■ **What you will do**
Rewrite the material below as a JSON list of strings, with one string for each line and no blank lines. Leave the pictures out of your answer.

[Pointing data for screenshots]
::::::::

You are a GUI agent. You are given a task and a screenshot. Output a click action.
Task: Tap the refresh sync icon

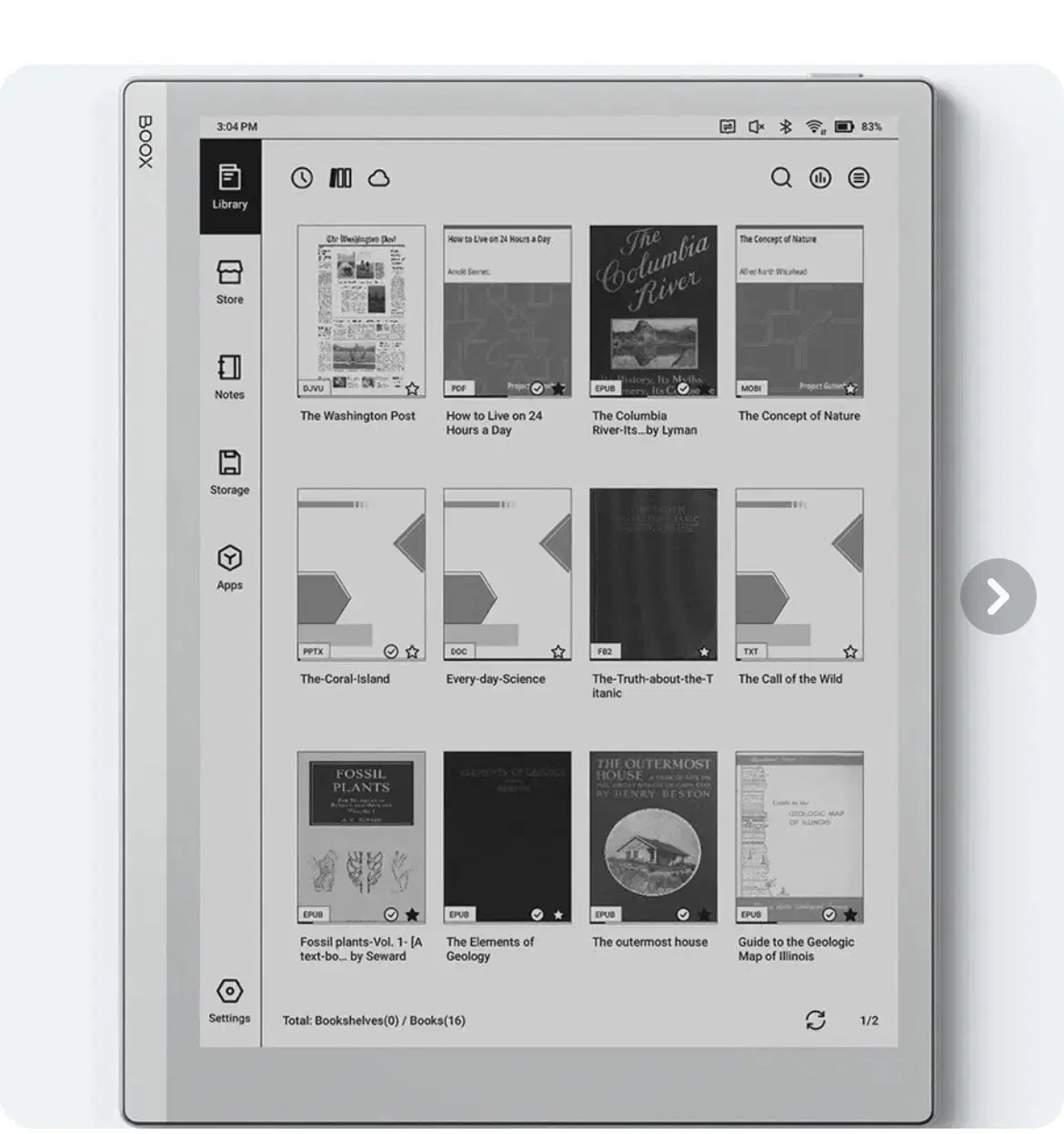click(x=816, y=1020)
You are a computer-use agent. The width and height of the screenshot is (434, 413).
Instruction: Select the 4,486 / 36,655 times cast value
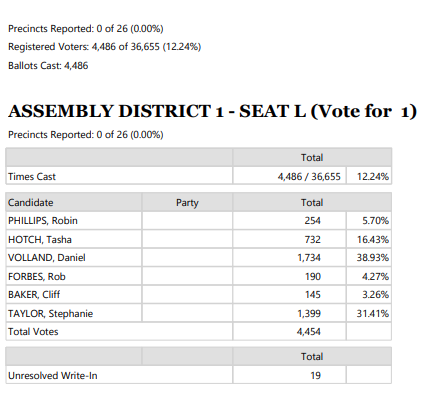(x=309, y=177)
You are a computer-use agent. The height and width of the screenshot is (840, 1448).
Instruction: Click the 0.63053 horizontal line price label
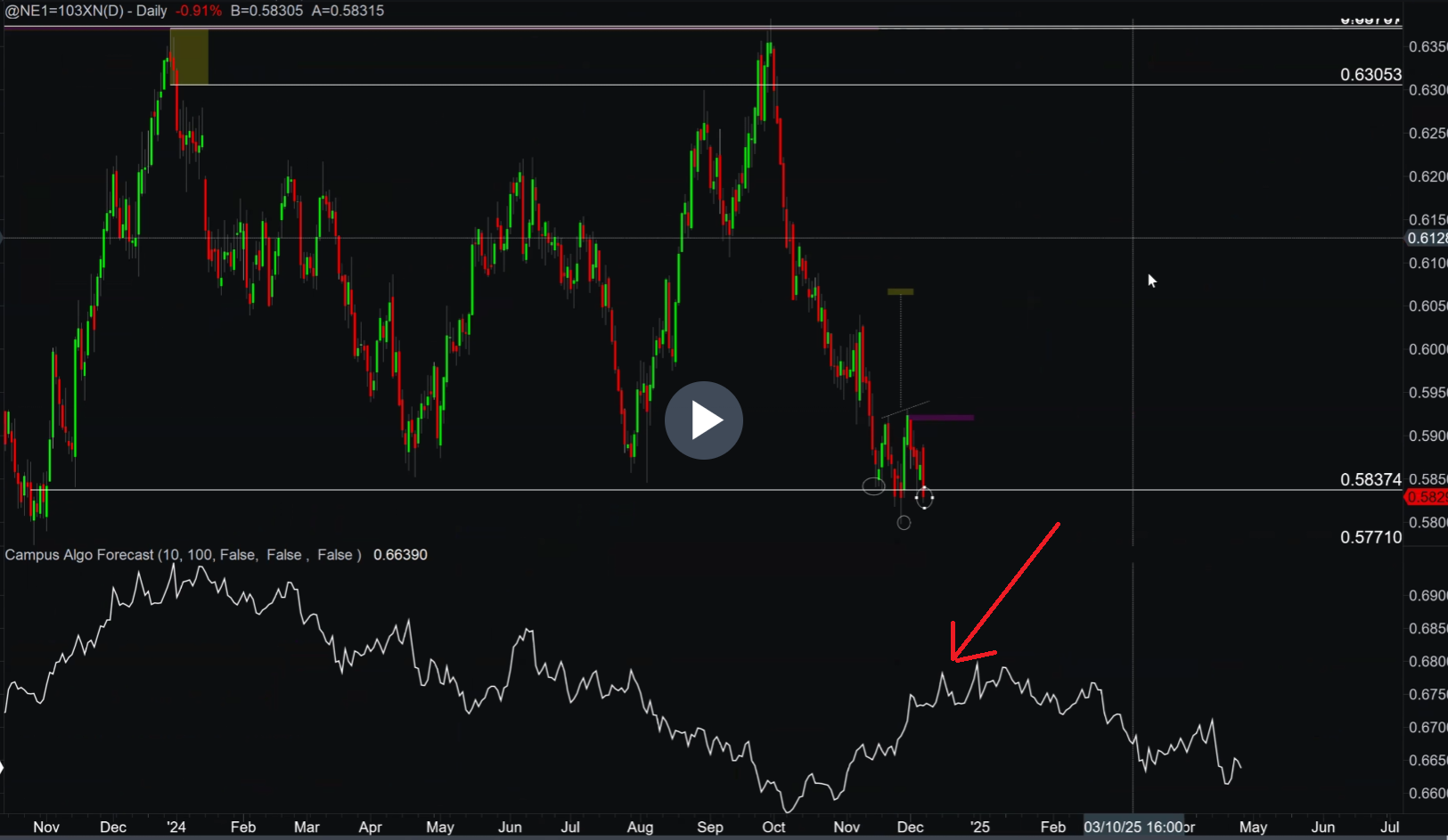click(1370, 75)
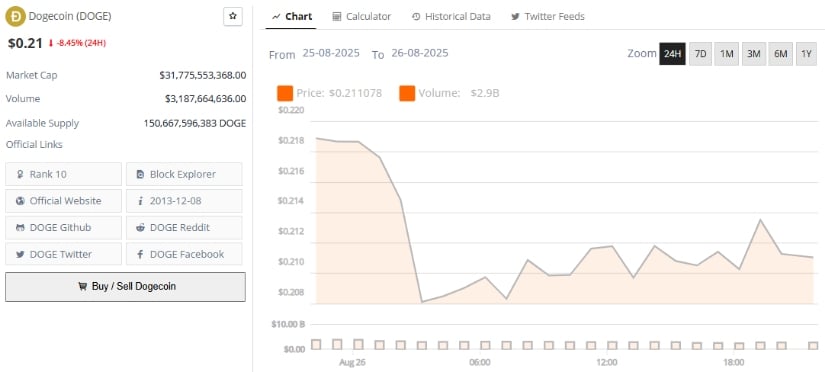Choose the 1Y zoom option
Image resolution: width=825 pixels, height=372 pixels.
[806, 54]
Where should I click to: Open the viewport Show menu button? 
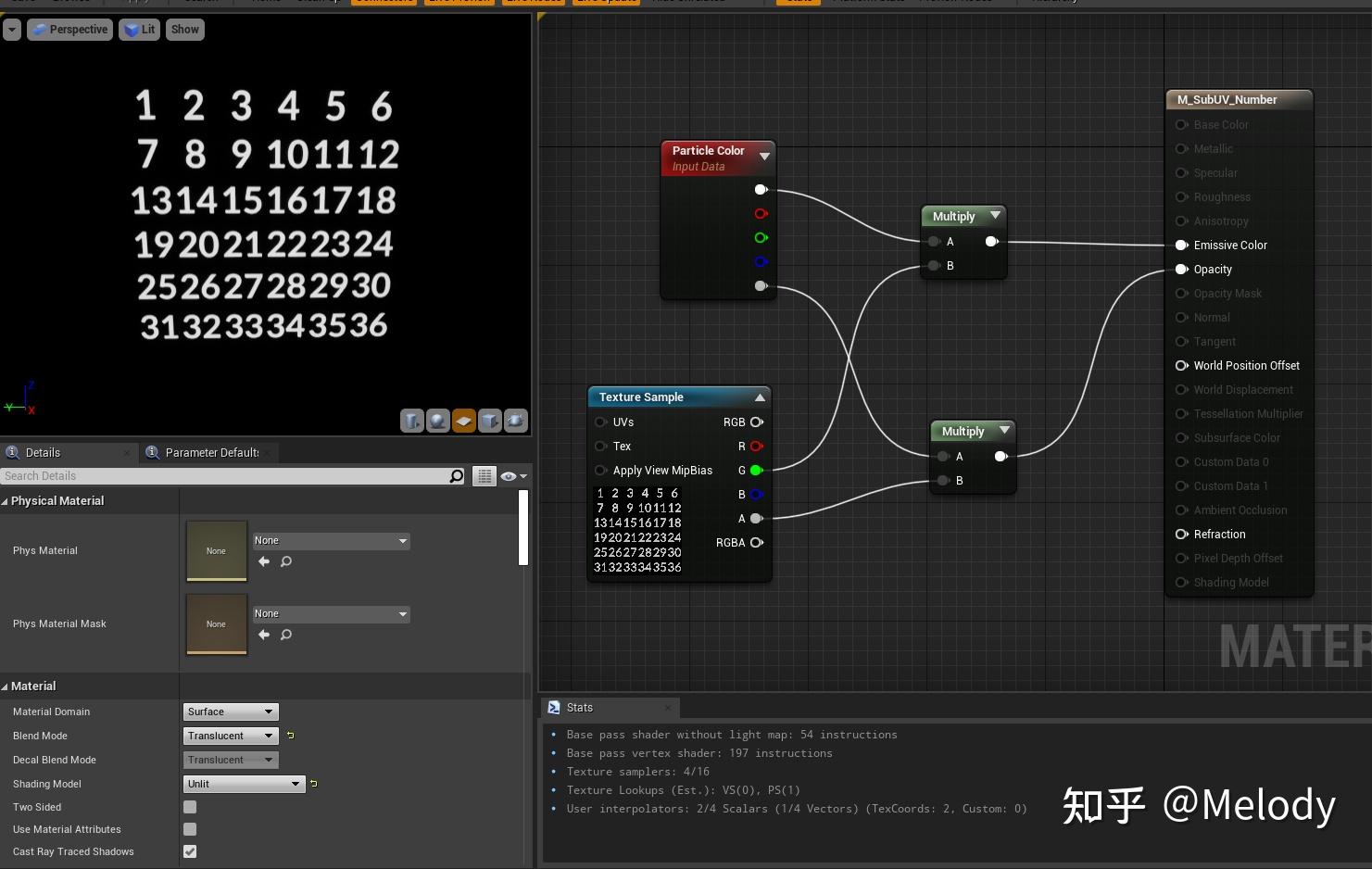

::::::::

■ **Solution for this task**
[
  "You are a GUI agent. You are given a task and a screenshot. Output a click action.",
  "Task: Tap the refresh sync icon",
  "click(x=816, y=1020)",
  "You are a computer-use agent. The width and height of the screenshot is (434, 413).",
  "Instruction: Select the 4,486 / 36,655 times cast value",
  "(x=309, y=177)",
  "You are a computer-use agent. The height and width of the screenshot is (840, 1448).",
  "Instruction: Click the 0.63053 horizontal line price label",
  "click(1370, 75)",
  "Choose the 1Y zoom option",
  "Image resolution: width=825 pixels, height=372 pixels.",
  "[806, 54]",
  "Where should I click to: Open the viewport Show menu button? "
]